Industrial & Engineering Chemistry Research, Vol.56, No.39, 11292-11301, 2017
Addressing Ruthenium Speciation in Tri-n-butyl-phosphate Solvent Extraction Process by Fourier Transform Infrared, Extended X-ray Absorption Fine Structure, and Single Crystal X-ray Diffraction
In industrial nuclear fuel reprocessing, small amounts of ruthenium are extracted by tri-n-butyl-phosphate (TBP) at the same time as uranium and plutonium. This behavior increases solvent radiolysis and FTIR requires secondary extraction cycles to minimize the residual ruthenium content in uranium and plutonium products. However, the solvent ruthenium extraction mechanism remains largely unexplored.
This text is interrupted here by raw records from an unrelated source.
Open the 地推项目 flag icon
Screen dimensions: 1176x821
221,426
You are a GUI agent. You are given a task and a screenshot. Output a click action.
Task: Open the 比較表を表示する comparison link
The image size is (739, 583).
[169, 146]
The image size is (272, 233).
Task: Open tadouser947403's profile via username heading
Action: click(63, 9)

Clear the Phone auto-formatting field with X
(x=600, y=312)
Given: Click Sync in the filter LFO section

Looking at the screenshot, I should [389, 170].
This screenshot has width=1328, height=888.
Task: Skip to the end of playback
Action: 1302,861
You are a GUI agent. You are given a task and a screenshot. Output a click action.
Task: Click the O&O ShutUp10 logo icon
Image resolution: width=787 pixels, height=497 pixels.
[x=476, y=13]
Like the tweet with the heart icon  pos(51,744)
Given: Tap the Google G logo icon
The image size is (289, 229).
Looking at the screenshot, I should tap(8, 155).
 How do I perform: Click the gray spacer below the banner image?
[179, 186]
This study addresses the speciation of ruthenium in solvent extraction conditions by complementary infrared and X-ray absorption spectroscopy. First, , spectroscopic result interpretation is supported by a single crystal X-ray diffraction study on reference compounds to unambiguously demonstrate that the ruthenium extraction mechanism is driven by a weak outer sphere Ru-TBP interaction. Second, the ruthenium coordination sphere is quantitatively characterized. Ruthenium speciation in the organic phase depends on the initial aqueous phase, and both monomeric ruthenium nitrosyl trinitrate complexes and a hydrolyzed dimeric ruthenium nitrosyl complex are shown. Average coordination numbers for nitrate, hydroxide, and aquo ligands are accurately determined in both phases, by applying a constrained EXAFS fit approach.